** Opening Exercise data block **

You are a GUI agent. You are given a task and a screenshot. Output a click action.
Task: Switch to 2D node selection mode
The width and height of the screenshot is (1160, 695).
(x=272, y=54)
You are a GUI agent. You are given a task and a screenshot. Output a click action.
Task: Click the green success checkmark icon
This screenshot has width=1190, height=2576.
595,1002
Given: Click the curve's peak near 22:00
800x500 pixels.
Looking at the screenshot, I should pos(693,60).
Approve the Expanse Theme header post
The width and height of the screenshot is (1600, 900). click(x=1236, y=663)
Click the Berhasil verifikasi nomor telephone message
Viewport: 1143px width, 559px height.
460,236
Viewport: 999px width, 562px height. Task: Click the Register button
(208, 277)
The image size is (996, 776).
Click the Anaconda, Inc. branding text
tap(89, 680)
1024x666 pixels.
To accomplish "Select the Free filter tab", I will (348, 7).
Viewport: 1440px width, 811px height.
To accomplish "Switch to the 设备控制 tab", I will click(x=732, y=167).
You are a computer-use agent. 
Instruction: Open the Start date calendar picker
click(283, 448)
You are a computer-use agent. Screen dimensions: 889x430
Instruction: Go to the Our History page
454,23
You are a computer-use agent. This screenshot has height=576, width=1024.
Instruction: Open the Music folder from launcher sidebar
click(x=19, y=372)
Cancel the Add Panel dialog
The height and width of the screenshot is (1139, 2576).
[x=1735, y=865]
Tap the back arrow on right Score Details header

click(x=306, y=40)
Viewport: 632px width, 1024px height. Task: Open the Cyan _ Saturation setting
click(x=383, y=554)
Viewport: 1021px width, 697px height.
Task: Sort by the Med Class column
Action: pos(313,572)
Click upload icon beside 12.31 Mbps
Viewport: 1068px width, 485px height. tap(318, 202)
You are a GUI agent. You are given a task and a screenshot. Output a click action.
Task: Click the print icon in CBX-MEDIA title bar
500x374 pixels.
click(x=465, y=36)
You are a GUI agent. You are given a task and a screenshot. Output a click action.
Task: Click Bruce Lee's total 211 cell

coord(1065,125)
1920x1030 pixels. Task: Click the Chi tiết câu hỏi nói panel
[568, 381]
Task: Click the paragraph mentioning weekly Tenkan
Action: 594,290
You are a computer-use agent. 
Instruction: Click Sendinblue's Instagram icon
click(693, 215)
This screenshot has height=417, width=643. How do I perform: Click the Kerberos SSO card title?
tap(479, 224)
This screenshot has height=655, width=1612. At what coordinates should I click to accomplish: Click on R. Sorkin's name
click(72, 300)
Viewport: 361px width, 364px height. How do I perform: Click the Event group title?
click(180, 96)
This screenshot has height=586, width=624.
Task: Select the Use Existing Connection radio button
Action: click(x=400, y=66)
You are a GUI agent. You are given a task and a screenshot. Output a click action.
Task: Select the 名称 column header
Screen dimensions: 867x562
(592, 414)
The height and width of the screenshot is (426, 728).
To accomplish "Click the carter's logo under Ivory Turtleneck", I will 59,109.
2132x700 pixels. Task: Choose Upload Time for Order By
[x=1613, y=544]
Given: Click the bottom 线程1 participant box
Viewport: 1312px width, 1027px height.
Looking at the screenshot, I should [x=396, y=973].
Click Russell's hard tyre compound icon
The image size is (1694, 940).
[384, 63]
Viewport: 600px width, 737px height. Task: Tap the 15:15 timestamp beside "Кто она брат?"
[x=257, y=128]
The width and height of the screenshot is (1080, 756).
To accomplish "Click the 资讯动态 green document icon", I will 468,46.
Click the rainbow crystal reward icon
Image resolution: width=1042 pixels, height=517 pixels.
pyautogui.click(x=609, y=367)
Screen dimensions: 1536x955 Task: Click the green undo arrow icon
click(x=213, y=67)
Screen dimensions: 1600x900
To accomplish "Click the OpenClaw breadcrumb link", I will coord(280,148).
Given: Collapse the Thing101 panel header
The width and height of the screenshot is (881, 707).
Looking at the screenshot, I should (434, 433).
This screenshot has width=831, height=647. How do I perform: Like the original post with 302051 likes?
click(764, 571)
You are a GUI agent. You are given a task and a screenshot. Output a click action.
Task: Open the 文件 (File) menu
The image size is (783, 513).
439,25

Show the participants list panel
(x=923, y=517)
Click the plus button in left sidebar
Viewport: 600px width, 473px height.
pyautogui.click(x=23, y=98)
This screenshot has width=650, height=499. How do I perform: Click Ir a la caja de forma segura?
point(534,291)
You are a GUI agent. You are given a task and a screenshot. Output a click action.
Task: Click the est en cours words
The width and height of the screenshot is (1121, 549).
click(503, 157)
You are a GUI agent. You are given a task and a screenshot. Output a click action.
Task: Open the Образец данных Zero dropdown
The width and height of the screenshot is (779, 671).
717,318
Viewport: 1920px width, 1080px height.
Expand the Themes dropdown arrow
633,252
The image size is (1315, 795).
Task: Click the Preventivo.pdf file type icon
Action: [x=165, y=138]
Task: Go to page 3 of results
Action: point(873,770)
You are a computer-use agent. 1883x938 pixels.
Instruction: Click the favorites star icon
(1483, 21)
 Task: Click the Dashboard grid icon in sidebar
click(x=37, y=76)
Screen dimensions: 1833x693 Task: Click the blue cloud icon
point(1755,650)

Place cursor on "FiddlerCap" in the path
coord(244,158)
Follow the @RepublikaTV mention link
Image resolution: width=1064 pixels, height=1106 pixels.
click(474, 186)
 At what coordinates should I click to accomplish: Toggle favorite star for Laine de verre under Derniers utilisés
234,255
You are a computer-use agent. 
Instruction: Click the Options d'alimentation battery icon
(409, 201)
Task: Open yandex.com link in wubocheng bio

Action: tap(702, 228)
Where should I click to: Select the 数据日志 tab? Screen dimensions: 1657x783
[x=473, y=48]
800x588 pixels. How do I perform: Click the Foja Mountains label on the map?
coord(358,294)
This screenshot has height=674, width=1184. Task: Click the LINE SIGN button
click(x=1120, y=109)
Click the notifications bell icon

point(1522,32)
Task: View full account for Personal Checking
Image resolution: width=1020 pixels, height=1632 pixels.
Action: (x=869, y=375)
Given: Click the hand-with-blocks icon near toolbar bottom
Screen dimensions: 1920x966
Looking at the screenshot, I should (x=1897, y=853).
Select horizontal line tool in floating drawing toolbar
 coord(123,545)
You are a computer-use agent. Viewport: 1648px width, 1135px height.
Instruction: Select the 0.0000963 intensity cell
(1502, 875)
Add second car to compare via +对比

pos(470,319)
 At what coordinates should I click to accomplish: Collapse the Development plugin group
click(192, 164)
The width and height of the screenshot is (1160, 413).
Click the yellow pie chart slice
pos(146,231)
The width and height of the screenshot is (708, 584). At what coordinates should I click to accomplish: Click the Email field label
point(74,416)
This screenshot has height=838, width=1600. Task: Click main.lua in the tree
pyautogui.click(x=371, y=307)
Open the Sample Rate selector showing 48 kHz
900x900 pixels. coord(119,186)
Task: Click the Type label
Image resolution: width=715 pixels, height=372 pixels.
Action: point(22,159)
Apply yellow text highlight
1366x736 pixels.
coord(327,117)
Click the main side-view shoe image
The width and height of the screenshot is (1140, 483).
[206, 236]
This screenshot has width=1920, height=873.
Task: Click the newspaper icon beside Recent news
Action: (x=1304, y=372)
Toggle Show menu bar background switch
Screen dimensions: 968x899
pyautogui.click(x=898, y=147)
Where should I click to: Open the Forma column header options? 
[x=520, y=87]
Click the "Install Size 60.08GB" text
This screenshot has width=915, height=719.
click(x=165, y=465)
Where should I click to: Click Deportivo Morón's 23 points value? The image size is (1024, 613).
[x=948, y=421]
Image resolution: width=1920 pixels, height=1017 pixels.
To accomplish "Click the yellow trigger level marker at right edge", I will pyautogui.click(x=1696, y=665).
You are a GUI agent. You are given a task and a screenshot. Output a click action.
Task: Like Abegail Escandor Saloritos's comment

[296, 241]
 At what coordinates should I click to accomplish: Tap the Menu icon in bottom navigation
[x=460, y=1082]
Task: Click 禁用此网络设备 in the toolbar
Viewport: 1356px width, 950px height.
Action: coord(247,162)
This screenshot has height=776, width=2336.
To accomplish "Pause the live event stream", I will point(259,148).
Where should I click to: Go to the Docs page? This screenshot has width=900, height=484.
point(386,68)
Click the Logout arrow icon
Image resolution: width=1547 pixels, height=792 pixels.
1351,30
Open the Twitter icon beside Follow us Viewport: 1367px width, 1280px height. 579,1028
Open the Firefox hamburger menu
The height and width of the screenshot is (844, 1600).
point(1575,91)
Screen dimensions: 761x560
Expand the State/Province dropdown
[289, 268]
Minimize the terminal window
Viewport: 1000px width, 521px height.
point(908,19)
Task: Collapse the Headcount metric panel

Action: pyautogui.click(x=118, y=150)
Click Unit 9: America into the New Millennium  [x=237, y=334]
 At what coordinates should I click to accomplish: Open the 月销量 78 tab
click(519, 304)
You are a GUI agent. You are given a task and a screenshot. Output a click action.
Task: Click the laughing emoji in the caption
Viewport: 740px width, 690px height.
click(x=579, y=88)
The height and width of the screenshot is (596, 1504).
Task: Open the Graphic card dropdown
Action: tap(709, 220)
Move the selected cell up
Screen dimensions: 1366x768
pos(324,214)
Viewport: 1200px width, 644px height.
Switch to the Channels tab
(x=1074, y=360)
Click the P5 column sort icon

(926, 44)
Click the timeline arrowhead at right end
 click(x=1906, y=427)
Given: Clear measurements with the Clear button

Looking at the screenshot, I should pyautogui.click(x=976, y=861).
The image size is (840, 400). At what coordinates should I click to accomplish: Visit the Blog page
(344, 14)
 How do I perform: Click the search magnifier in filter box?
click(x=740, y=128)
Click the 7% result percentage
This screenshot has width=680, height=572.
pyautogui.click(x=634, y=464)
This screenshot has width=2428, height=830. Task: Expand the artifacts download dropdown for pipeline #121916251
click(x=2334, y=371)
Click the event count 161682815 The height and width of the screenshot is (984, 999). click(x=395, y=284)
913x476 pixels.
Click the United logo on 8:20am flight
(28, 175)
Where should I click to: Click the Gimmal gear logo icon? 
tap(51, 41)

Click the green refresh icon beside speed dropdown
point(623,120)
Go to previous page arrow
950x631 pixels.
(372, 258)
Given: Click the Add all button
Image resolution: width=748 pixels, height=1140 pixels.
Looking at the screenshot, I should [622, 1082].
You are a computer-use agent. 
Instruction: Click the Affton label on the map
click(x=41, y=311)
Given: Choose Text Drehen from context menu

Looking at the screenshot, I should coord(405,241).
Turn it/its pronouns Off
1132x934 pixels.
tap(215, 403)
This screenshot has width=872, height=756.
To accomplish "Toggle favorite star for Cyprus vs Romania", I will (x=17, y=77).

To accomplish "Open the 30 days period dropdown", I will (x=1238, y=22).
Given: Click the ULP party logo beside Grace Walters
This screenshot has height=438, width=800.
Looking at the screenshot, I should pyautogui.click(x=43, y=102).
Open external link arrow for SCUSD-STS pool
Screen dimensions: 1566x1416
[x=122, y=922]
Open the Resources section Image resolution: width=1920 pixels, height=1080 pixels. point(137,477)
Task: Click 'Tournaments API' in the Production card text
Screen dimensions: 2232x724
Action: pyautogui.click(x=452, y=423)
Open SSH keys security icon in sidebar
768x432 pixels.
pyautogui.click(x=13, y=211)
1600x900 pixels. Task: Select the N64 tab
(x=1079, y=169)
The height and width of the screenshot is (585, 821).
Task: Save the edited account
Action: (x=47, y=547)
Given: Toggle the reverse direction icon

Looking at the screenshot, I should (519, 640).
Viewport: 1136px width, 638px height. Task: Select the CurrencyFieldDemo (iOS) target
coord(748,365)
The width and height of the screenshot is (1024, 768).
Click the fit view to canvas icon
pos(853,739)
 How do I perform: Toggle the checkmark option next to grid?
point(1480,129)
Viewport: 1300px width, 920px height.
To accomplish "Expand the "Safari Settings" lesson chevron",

** Closing Exercise data block **

Work to be completed: Across the data above, how many lines carry the word "near"? Only the number is needed.

Output of the exercise: 2